Transcribe only the stretch of lines that opens with the line containing "Viewport: 697px width, 422px" and closes with the last line of the listing, skipping pictures.
Segment Open
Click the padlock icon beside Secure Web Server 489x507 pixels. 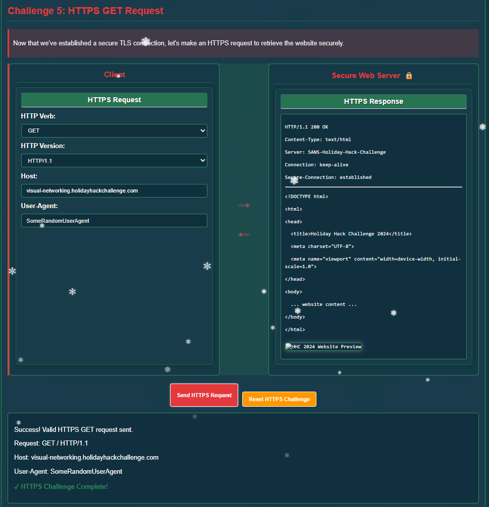tap(409, 75)
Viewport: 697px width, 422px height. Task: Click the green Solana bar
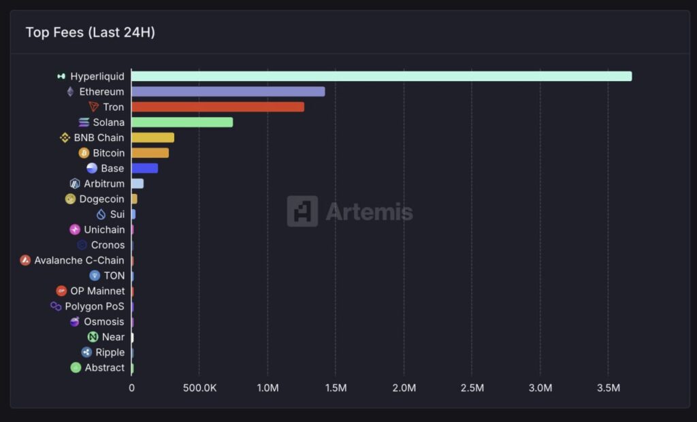point(182,123)
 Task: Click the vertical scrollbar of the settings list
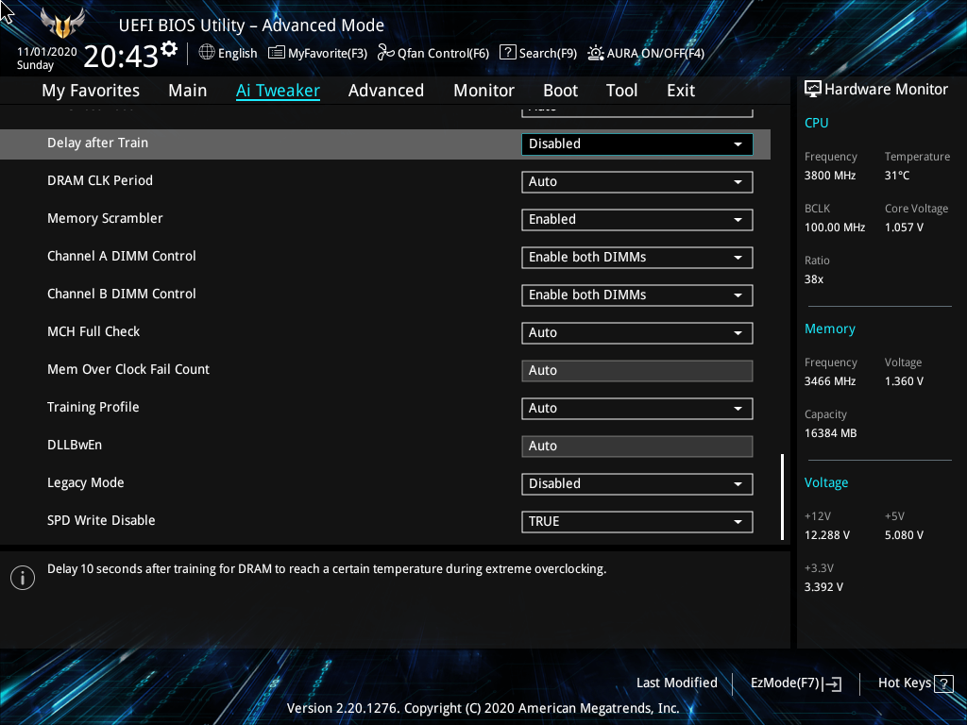point(782,496)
Segment Closed
Completed task:
Viewport: 697px width, 422px height. Task: Click the green Solana bar
point(182,123)
 Task: Click the vertical scrollbar of the settings list
point(782,496)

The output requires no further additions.